##### RECORDS TO USE #####

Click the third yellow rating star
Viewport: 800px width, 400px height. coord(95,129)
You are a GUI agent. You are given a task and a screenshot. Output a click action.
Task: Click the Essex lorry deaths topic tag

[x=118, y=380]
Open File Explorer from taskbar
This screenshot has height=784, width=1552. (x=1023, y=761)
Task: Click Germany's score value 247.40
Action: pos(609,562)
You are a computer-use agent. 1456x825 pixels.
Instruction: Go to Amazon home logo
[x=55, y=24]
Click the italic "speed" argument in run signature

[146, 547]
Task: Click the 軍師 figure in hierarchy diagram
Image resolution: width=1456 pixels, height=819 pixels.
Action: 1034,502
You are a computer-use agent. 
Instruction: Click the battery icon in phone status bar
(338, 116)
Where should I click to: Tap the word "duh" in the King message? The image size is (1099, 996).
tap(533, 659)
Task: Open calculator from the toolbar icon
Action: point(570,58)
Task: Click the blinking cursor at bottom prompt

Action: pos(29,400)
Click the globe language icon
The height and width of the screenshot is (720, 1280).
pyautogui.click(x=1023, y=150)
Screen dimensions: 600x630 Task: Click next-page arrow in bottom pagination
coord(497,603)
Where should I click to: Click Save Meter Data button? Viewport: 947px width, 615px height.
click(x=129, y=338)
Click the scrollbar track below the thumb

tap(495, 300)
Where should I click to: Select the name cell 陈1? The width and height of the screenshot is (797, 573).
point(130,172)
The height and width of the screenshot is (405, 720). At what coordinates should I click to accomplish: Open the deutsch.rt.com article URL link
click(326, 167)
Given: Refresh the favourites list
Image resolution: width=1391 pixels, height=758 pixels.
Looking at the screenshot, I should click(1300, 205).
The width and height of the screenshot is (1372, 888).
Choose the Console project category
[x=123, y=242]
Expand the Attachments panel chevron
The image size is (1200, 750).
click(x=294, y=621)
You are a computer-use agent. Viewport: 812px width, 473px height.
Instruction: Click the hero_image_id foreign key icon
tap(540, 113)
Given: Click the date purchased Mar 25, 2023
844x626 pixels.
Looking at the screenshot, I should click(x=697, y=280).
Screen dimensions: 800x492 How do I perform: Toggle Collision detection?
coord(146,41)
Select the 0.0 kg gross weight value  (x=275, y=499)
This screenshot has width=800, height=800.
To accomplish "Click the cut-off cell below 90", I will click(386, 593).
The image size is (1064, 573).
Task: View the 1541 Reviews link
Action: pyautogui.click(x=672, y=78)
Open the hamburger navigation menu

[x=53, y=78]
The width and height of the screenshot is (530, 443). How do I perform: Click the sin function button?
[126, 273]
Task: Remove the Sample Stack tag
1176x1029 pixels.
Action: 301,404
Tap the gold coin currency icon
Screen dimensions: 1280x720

#####

TASK GOAL
Output only the lines from the one with "844x626 pixels." through the last line of the entries above; please keep them exact.

RESULT OF THIS EXERCISE
844x626 pixels.
Looking at the screenshot, I should click(x=697, y=280).
Screen dimensions: 800x492 How do I perform: Toggle Collision detection?
coord(146,41)
Select the 0.0 kg gross weight value  (x=275, y=499)
This screenshot has width=800, height=800.
To accomplish "Click the cut-off cell below 90", I will click(386, 593).
The image size is (1064, 573).
Task: View the 1541 Reviews link
Action: pyautogui.click(x=672, y=78)
Open the hamburger navigation menu

[x=53, y=78]
The width and height of the screenshot is (530, 443). How do I perform: Click the sin function button?
[126, 273]
Task: Remove the Sample Stack tag
1176x1029 pixels.
Action: 301,404
Tap the gold coin currency icon
Screen dimensions: 1280x720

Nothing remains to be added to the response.